NSF Awards · FY 2024 · 2024-06
The broader impact of this I-Corps project is the development of a technology for non-invasive assessment and monitoring of neurocognitive disorders, especially Alzheimer’s disease. The prevalence of Alzheimer’s is set to surge, potentially overwhelming current healthcare practices, due to increasing life expectancy and the static number of neurology practitioners. Current diagnoses are largely based on clinical interviews and questionnaires, which are subjective and can lead to recalls and interviewer biases. This technology is a non-invasive technique to screen patients with Alzheimer’s disease or other dementia-inducing neurocognitive disorders. These tools are designed to help physicians and clinicians rapidly diagnose patients. The technology may improve patient outcomes, enhance the quality of healthcare delivery, improve patient and family comfort, and reduce financial burdens.

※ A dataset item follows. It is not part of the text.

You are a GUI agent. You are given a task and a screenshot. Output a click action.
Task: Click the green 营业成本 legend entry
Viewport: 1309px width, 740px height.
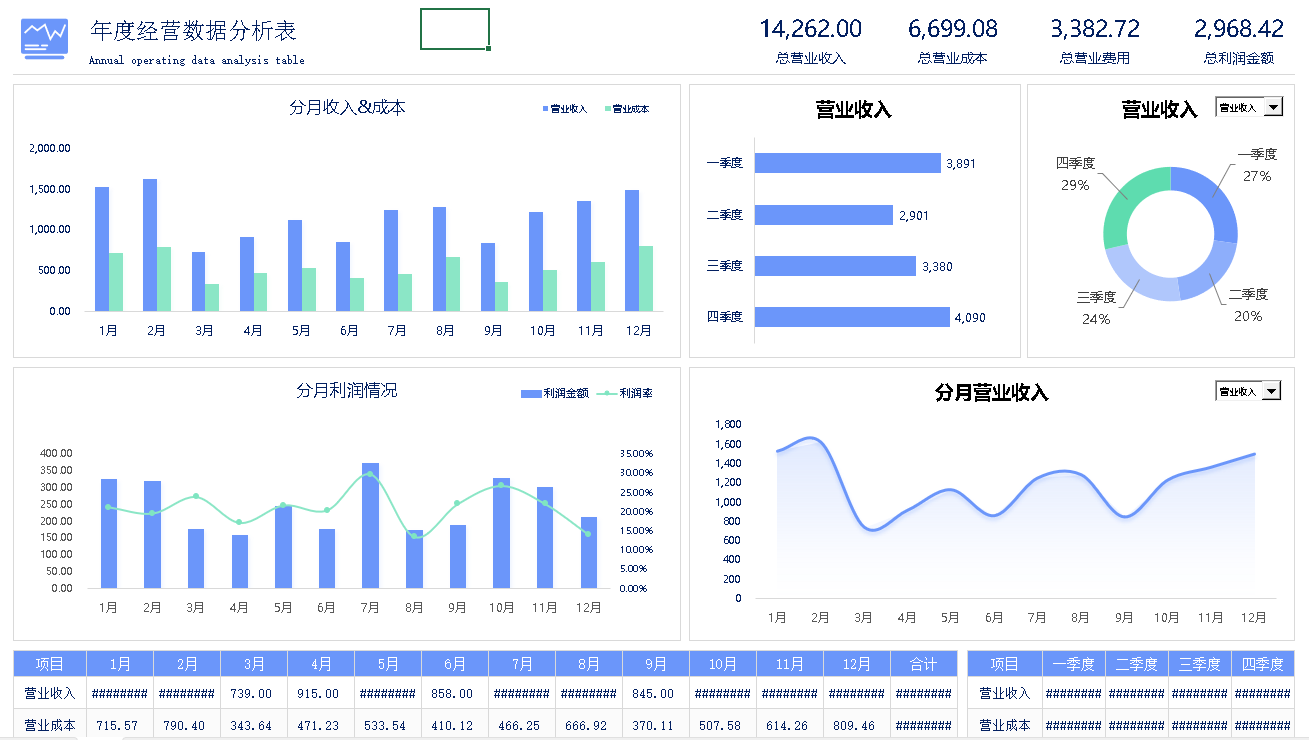[x=626, y=109]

This I-Corps project utilizes experiential learning coupled with a first-hand investigation of the industry ecosystem to assess the translation potential of sensor-based artificial intelligence (AI) to analyze speech patterns that can be used to identify early signs of cognitive decline. Integrated into an easily accessible web platform, one model identifies speech pattern differences to assess dementia risk, providing a probability metric. The other model automates the AD8 Dementia Screening scoring, a screening test used to detect early cognitive changes, enhancing efficiency in diagnosis. Both models, utilizing deep learning and natural language processing methods. Preliminary validations affirm the models' accuracy, with full real-world testing underway to ensure reliability. By guiding physicians in the diagnosis and treatment planning process, this technology may facilitate timely and effective medical interventions to streamline dementia detection. This award reflects NSF's statutory mission and has been deemed worthy of support through evaluation using the Foundation's intellectual merit and broader impacts review criteria.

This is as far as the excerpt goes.